--- BEGIN THE DATA ---
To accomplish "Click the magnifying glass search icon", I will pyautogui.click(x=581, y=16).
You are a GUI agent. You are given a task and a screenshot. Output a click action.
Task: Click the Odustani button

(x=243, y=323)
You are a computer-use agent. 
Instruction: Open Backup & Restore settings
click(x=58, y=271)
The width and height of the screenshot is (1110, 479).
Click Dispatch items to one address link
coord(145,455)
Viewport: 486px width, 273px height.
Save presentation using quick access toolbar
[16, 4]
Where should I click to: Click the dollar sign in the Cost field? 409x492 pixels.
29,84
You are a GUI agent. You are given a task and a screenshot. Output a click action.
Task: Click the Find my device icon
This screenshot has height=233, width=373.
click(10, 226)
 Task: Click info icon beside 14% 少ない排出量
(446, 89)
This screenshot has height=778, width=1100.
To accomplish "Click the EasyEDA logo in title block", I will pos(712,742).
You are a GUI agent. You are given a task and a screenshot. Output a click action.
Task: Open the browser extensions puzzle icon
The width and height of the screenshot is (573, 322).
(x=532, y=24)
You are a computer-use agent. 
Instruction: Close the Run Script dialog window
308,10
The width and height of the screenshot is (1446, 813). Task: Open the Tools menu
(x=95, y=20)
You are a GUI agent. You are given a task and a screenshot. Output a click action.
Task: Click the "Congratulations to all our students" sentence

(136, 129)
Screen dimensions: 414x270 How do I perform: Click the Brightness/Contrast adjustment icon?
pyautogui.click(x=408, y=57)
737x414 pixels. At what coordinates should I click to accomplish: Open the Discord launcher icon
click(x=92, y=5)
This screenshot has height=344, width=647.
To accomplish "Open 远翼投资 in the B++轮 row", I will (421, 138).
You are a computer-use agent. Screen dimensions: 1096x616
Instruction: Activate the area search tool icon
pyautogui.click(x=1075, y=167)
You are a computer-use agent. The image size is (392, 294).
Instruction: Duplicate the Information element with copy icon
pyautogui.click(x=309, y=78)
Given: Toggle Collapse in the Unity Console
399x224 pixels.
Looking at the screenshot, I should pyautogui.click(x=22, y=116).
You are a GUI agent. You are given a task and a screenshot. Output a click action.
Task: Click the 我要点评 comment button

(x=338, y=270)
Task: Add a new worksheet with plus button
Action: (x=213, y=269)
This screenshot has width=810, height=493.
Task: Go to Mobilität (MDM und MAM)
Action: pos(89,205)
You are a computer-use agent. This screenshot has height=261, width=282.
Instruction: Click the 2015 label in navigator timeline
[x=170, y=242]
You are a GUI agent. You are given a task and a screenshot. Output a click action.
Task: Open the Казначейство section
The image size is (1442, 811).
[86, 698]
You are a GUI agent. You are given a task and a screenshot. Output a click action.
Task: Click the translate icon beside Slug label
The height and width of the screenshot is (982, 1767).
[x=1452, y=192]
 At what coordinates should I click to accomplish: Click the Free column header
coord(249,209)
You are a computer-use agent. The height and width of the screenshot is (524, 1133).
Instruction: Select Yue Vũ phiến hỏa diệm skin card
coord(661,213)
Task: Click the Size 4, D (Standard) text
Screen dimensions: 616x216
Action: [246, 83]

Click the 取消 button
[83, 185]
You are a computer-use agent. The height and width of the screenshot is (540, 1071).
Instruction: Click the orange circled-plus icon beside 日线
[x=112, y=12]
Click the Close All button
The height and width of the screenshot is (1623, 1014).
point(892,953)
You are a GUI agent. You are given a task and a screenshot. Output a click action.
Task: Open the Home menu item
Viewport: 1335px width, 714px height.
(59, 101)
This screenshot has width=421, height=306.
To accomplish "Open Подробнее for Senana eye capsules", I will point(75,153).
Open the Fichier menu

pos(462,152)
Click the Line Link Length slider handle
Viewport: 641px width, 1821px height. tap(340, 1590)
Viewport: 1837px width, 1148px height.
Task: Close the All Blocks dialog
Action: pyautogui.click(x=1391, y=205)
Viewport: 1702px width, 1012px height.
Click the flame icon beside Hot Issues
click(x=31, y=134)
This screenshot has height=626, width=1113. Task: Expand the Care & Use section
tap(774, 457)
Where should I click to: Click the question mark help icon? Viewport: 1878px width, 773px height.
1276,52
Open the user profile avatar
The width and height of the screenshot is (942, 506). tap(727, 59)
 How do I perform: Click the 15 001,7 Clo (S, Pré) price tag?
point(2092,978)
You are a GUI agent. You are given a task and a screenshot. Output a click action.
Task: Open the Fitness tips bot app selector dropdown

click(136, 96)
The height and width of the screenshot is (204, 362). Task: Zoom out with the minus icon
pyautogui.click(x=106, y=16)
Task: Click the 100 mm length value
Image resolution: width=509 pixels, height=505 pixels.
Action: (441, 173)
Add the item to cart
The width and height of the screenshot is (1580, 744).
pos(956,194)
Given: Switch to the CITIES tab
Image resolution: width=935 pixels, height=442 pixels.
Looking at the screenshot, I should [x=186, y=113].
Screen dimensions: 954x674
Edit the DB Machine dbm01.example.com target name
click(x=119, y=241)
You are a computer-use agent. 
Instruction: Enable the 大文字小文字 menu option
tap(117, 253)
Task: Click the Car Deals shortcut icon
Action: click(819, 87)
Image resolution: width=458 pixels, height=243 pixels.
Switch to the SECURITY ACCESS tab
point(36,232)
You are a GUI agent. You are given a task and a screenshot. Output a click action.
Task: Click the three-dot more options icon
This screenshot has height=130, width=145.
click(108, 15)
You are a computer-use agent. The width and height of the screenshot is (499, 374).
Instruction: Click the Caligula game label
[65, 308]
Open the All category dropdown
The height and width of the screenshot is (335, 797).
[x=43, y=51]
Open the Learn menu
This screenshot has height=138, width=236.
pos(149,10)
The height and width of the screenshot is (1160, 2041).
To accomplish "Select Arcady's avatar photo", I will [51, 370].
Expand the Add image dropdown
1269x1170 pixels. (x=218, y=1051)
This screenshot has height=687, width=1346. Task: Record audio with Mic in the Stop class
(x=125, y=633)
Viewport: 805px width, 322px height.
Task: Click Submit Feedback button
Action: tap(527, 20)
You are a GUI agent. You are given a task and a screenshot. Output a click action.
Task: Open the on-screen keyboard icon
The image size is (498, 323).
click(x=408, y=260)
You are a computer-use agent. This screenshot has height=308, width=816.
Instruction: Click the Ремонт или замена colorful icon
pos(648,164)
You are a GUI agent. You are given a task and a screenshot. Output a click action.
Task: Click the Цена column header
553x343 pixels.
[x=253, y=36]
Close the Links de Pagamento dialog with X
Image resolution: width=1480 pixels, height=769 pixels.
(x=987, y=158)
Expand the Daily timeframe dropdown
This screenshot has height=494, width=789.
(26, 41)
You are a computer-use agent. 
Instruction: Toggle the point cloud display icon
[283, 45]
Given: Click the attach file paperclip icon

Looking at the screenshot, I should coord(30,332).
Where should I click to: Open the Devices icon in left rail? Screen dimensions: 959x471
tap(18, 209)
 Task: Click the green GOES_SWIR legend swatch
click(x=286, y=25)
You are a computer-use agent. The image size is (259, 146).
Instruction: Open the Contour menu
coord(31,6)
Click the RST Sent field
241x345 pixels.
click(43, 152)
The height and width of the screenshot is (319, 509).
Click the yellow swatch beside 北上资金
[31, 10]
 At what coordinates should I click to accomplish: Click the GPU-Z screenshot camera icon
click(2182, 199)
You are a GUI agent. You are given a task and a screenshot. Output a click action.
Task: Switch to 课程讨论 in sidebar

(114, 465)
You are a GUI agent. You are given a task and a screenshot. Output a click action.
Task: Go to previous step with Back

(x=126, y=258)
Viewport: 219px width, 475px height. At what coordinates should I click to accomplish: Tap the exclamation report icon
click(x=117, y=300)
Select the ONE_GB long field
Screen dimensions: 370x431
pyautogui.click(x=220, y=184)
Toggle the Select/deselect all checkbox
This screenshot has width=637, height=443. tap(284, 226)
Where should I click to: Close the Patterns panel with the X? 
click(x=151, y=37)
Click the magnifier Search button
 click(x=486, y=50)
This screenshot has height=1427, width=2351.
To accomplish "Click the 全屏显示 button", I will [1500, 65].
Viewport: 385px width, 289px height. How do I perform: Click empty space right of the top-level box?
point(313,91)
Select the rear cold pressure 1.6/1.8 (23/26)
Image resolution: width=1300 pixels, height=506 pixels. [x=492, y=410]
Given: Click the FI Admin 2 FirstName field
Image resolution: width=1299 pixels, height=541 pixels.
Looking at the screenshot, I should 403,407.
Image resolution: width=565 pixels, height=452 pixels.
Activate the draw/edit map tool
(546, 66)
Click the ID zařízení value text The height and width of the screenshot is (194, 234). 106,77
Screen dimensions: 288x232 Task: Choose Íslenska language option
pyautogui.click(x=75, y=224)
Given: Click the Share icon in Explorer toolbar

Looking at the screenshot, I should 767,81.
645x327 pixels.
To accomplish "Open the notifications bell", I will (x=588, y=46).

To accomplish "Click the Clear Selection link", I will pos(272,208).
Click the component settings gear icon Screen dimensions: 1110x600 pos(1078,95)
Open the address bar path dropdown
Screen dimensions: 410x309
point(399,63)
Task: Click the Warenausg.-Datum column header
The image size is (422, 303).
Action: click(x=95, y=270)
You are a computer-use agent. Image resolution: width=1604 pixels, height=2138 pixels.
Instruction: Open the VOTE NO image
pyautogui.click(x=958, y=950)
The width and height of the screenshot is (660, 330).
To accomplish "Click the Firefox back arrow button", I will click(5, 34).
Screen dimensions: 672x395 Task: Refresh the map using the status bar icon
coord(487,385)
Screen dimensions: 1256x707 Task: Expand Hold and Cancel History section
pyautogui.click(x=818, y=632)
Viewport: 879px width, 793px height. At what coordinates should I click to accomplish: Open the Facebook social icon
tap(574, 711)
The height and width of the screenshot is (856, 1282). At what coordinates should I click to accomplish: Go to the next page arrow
--- END THE DATA ---
Express every line of the items from the line containing "Task: Click the Warenausg.-Datum" through the end of the items as a JSON list of strings, one string per line, with blank lines left out.

● ANSWER FOR THE TASK
[
  "Task: Click the Warenausg.-Datum column header",
  "The image size is (422, 303).",
  "Action: click(x=95, y=270)",
  "You are a computer-use agent. Image resolution: width=1604 pixels, height=2138 pixels.",
  "Instruction: Open the VOTE NO image",
  "pyautogui.click(x=958, y=950)",
  "The width and height of the screenshot is (660, 330).",
  "To accomplish \"Click the Firefox back arrow button\", I will click(5, 34).",
  "Screen dimensions: 672x395 Task: Refresh the map using the status bar icon",
  "coord(487,385)",
  "Screen dimensions: 1256x707 Task: Expand Hold and Cancel History section",
  "pyautogui.click(x=818, y=632)",
  "Viewport: 879px width, 793px height. At what coordinates should I click to accomplish: Open the Facebook social icon",
  "tap(574, 711)",
  "The height and width of the screenshot is (856, 1282). At what coordinates should I click to accomplish: Go to the next page arrow"
]